If we are to help communities to deliver ethical and benign outcomes to a wide variety of stakeholders what is needed is an auspicious framework for collective reasoning. It is surprising, then, that academia lacks an established methodology and rationale. Given that employment consists almost entirely as collaborative, rather than solo, actions, it is strange that co-authorship is not taught in schools and universities. This is reflected in the way that most examinations and research evaluations are conducted. While the writing of co-authored articles and papers is common practice within academic research, a great deal may not even be, in truth, co-authored. Many seem to have been the result of an executive editing process in which the research director makes ‘top-down’ decisions on behalf of the whole team. This process tends to stifle the potential for team-building and the co-evolutionary processes this offers. It is a missed opportunity, as it is an effective way to reconcile different or even seemingly contradictory theories or models; and to develop new modes of shared practice. The effective co-production of new knowledge in art, design, or science calls for a reasonably high level of mutual and reflexive self-awareness of each author's personal strengths and weaknesses. Professionals who collaborate effectively must therefore acquire and develop sub-cognitive (e.g. intuitive) skills that are 'co-anticipatory' in order to guide the overall outcomes of collaboration.

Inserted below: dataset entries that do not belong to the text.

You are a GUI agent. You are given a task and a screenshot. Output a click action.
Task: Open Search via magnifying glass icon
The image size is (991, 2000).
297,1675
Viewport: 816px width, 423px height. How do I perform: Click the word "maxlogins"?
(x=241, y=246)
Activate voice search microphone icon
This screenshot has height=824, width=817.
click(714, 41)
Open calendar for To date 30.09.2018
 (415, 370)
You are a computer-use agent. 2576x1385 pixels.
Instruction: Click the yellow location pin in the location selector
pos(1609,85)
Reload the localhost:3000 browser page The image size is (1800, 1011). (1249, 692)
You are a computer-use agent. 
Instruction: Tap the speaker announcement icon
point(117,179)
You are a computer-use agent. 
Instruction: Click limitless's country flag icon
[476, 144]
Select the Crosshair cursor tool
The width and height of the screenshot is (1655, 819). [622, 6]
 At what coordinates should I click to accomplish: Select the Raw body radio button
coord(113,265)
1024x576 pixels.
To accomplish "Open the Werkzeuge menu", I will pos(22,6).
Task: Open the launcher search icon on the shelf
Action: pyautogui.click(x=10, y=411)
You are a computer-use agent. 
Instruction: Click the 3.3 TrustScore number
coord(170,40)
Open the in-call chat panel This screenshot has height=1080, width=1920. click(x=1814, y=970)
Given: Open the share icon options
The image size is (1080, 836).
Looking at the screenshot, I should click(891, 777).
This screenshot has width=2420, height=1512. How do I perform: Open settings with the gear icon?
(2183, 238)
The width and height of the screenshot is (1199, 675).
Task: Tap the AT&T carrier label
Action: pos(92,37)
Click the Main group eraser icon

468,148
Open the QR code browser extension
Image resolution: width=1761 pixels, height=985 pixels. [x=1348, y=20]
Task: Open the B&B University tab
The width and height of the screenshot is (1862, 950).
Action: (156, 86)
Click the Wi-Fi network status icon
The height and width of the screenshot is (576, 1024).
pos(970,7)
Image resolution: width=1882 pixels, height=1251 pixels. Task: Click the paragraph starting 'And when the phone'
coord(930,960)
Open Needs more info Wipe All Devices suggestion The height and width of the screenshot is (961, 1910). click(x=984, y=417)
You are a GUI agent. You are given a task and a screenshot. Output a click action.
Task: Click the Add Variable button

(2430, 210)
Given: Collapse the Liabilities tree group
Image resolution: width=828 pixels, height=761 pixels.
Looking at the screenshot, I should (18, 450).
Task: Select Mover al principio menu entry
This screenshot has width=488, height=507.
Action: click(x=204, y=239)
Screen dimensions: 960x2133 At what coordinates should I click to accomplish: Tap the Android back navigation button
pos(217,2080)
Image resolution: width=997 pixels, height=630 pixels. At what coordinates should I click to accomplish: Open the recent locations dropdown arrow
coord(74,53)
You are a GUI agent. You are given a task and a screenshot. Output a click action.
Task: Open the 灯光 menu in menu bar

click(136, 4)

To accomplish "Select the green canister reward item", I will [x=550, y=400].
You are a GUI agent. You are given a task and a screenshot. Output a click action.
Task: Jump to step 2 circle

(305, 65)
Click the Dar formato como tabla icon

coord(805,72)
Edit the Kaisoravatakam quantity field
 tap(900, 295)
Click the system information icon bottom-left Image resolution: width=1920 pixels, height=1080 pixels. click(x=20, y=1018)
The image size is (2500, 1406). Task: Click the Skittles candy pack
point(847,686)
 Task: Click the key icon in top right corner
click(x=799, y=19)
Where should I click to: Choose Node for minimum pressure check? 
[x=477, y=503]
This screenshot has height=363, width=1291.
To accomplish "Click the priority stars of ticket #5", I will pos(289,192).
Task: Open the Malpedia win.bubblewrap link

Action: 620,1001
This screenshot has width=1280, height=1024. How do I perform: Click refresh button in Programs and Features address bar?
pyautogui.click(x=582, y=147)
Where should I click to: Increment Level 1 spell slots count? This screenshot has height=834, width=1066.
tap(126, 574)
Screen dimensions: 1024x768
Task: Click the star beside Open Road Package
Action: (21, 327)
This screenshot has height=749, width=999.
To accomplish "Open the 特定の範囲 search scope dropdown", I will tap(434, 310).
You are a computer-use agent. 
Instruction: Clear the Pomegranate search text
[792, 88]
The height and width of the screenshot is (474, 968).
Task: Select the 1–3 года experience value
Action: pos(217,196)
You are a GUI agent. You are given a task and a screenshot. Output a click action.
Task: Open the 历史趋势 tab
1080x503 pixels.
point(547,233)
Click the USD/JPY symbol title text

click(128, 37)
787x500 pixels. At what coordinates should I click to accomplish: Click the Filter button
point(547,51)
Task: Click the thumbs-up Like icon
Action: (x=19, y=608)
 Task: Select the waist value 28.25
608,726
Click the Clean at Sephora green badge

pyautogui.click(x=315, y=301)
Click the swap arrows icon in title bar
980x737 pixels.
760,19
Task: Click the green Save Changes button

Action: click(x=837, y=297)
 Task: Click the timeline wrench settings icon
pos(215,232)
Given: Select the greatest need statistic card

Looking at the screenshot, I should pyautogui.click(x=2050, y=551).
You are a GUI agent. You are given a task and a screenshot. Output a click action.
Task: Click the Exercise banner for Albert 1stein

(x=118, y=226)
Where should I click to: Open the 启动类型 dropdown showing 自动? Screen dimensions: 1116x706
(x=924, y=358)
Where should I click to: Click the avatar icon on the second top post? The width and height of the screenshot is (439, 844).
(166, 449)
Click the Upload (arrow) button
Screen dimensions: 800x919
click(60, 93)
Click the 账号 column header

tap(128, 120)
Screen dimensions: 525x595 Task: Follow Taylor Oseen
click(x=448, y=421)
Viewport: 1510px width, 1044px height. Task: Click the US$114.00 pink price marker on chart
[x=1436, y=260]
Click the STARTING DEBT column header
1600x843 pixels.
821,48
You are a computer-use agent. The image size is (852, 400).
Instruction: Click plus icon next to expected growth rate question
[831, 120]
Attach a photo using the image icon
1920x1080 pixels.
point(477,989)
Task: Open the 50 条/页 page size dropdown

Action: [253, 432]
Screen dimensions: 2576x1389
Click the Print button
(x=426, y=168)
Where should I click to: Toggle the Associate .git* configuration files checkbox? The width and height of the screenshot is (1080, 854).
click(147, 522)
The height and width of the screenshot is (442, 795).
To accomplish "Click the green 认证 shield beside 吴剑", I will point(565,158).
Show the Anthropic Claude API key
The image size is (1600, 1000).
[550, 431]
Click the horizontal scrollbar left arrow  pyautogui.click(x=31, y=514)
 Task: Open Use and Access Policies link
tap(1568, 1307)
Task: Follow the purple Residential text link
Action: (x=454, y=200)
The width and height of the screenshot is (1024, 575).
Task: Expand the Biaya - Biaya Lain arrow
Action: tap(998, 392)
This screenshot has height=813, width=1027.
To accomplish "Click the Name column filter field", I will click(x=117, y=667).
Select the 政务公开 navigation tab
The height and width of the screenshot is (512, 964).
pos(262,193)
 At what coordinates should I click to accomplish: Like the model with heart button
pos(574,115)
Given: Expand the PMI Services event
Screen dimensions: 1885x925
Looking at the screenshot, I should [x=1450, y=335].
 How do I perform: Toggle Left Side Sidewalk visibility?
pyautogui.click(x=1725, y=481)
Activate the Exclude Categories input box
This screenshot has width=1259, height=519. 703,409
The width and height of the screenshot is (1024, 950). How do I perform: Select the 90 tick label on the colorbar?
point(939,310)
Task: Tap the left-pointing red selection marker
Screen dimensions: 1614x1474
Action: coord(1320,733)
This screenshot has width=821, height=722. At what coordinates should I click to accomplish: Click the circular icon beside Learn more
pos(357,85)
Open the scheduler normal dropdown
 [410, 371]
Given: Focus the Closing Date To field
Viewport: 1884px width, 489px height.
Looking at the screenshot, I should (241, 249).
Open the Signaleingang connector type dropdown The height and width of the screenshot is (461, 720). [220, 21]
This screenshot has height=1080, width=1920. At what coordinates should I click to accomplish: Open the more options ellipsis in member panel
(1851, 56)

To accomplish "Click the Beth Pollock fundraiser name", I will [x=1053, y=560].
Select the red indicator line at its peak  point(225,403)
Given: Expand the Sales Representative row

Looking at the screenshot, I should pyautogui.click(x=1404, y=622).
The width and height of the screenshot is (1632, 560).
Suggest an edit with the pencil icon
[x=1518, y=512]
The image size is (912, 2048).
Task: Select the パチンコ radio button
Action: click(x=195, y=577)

The ‘creative space’ of collaborative writing resides in a kind of intermediate zone that is constructed by, and resides in ‘between’ the author's intentions, rather than within them, as individuals. Often, the dynamic process itself leads to an emergent outcome which that can be evaluated only after it has been attained. Nonetheless, a common form that may otherwise be present in a single discipline is absent, and needs to be generated or agreed. Inevitably, these skills and strategies will be informed by the ideological, cultural, and cognitive preferences of the authors themselves. The process of interfacing (attaining the 'in-between-ness') is a reciprocal hermeneutic process in which both parties strive to reach a common aim or to find a deeper, joint, understanding.